### [Stored entries]

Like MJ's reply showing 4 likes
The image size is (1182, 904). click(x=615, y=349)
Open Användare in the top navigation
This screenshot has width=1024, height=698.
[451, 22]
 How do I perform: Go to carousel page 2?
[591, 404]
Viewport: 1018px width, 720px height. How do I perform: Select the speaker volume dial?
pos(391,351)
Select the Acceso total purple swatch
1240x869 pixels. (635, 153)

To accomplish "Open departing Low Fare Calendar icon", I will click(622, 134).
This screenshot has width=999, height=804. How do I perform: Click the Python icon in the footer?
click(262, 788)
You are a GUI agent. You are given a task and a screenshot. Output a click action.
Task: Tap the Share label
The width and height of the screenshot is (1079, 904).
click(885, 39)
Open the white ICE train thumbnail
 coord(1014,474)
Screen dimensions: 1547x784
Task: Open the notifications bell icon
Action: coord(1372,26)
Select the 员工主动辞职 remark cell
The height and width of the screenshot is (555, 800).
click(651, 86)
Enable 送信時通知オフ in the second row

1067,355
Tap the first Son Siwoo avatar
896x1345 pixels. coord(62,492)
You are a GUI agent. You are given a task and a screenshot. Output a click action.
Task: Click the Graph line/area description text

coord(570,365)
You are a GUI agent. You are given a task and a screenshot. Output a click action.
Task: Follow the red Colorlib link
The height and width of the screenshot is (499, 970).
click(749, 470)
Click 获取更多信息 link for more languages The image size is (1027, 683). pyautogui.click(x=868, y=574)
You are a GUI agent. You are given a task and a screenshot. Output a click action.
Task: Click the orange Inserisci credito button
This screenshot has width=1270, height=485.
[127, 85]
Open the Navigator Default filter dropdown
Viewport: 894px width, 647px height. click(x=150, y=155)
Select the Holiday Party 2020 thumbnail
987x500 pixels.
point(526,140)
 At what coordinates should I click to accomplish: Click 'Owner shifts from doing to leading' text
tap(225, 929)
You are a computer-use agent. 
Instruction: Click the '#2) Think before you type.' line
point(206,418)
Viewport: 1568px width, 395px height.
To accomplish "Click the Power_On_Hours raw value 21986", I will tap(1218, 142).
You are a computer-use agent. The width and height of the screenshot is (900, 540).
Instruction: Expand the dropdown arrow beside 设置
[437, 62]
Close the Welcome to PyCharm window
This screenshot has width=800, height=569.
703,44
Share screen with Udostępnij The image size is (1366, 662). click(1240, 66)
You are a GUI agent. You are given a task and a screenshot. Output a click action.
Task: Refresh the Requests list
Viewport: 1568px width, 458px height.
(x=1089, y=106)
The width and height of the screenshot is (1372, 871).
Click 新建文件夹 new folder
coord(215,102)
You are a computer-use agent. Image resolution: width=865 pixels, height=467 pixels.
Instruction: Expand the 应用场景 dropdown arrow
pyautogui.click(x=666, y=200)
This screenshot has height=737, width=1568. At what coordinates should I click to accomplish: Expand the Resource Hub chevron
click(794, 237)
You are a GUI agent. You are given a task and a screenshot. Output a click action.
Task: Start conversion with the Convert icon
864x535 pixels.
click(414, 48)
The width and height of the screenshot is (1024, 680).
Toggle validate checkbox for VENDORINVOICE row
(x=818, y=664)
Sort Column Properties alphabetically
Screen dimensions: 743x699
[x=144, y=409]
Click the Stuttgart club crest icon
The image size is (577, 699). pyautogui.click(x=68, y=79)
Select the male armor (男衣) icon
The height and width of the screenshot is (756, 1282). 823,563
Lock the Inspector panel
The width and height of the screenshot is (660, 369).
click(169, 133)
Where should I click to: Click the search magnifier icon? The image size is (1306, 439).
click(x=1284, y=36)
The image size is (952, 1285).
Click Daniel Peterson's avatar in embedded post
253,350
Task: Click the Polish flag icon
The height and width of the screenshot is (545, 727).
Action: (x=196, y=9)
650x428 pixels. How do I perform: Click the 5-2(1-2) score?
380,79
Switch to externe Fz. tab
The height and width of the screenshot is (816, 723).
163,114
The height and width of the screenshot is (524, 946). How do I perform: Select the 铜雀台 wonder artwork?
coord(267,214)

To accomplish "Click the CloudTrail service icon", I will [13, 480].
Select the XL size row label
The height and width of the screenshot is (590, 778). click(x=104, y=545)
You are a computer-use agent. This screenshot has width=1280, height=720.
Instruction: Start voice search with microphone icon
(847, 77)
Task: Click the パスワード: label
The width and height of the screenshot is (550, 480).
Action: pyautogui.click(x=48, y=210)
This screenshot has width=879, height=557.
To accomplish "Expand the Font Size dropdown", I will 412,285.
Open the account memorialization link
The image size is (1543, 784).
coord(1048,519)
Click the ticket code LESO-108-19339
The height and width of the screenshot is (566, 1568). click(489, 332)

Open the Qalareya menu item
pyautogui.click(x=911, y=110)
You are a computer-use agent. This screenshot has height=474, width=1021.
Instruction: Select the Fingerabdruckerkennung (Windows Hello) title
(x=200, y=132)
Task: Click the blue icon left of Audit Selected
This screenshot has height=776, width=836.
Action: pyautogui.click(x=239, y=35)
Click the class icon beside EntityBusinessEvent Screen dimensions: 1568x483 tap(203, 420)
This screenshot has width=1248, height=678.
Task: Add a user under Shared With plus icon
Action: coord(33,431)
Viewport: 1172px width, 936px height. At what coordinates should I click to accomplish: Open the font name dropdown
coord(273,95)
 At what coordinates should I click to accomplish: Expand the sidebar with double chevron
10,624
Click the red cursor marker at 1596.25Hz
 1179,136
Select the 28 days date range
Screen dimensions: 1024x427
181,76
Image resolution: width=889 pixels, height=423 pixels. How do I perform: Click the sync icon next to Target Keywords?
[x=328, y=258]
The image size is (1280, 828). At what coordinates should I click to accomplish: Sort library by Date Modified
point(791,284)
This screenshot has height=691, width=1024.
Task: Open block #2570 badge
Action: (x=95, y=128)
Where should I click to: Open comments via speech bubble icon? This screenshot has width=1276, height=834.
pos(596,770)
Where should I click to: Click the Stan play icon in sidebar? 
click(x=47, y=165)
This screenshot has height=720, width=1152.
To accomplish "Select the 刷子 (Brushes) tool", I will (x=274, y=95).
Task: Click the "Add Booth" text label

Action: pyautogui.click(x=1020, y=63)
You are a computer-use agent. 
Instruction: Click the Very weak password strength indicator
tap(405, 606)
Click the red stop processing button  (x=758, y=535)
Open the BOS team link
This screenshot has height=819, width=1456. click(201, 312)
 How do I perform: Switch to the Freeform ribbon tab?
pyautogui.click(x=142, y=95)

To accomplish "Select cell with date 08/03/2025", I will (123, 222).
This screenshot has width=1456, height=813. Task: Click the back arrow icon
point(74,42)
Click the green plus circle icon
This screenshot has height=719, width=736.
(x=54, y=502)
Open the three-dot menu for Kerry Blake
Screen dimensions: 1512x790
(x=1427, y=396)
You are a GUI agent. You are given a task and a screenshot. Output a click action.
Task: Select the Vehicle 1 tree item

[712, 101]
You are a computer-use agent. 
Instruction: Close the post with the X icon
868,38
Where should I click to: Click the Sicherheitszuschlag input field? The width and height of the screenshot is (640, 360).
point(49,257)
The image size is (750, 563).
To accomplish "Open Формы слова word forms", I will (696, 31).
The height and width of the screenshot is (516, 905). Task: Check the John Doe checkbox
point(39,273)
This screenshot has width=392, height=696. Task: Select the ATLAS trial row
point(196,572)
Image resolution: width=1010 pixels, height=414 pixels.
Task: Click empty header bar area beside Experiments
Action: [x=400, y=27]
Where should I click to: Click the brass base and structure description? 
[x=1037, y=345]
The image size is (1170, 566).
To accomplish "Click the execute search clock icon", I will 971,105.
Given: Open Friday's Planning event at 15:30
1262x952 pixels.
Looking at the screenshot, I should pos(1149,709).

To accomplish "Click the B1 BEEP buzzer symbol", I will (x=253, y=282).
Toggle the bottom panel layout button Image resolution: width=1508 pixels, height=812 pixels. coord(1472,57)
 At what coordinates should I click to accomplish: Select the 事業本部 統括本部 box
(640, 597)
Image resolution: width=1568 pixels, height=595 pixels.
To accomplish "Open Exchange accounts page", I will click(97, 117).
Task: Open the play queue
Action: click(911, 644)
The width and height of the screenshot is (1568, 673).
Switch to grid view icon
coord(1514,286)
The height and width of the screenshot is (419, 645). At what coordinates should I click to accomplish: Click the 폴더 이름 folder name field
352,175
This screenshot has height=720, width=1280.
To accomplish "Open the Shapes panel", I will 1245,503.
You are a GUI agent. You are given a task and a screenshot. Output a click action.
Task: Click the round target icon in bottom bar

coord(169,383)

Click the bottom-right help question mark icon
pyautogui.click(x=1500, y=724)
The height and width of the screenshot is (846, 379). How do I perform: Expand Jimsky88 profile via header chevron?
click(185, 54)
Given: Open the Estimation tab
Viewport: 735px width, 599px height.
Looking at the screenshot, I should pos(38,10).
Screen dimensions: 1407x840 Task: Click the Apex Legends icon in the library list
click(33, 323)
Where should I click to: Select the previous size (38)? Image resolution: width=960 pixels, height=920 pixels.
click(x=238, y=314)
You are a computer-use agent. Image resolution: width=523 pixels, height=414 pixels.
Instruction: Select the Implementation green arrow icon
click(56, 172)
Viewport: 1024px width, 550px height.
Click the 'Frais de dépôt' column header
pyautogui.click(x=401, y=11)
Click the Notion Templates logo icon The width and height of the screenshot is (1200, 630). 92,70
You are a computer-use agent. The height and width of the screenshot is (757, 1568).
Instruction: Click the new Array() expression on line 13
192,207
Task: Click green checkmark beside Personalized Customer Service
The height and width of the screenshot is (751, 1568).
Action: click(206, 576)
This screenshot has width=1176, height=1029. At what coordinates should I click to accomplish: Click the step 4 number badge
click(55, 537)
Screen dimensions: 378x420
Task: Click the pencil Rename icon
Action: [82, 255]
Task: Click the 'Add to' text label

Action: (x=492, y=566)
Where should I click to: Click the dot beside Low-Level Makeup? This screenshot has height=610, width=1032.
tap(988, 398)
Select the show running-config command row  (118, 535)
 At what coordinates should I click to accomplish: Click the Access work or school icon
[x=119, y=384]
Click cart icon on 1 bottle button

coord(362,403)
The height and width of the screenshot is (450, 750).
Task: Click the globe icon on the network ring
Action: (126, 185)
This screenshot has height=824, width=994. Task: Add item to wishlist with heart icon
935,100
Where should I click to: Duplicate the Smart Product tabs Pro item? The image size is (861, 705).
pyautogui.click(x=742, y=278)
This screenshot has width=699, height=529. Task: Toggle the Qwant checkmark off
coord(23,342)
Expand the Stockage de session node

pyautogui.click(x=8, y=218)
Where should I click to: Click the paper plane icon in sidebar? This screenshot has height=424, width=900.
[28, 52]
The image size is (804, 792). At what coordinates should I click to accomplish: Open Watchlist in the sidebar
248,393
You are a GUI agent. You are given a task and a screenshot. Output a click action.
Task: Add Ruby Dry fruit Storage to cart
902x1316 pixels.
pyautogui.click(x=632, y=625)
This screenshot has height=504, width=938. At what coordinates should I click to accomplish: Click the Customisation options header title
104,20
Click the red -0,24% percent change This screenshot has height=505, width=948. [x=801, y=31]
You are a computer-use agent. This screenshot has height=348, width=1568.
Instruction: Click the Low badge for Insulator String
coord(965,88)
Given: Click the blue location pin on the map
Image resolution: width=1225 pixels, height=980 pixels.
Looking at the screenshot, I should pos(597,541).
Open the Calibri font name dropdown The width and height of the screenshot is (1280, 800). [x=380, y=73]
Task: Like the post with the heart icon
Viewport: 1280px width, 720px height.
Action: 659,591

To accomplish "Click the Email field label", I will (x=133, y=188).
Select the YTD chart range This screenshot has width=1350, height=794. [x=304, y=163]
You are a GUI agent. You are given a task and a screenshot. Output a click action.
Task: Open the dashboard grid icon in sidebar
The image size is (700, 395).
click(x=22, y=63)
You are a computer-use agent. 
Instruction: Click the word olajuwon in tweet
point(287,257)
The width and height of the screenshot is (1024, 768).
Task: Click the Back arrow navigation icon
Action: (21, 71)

### [Required action]
May I have exactly the lines from the one containing "Task: Like the post with the heart icon" through the last line of the data, both included?

### [Expected answer]
Task: Like the post with the heart icon
Viewport: 1280px width, 720px height.
Action: 659,591

To accomplish "Click the Email field label", I will (x=133, y=188).
Select the YTD chart range This screenshot has width=1350, height=794. [x=304, y=163]
You are a GUI agent. You are given a task and a screenshot. Output a click action.
Task: Open the dashboard grid icon in sidebar
The image size is (700, 395).
click(x=22, y=63)
You are a computer-use agent. 
Instruction: Click the word olajuwon in tweet
point(287,257)
The width and height of the screenshot is (1024, 768).
Task: Click the Back arrow navigation icon
Action: (21, 71)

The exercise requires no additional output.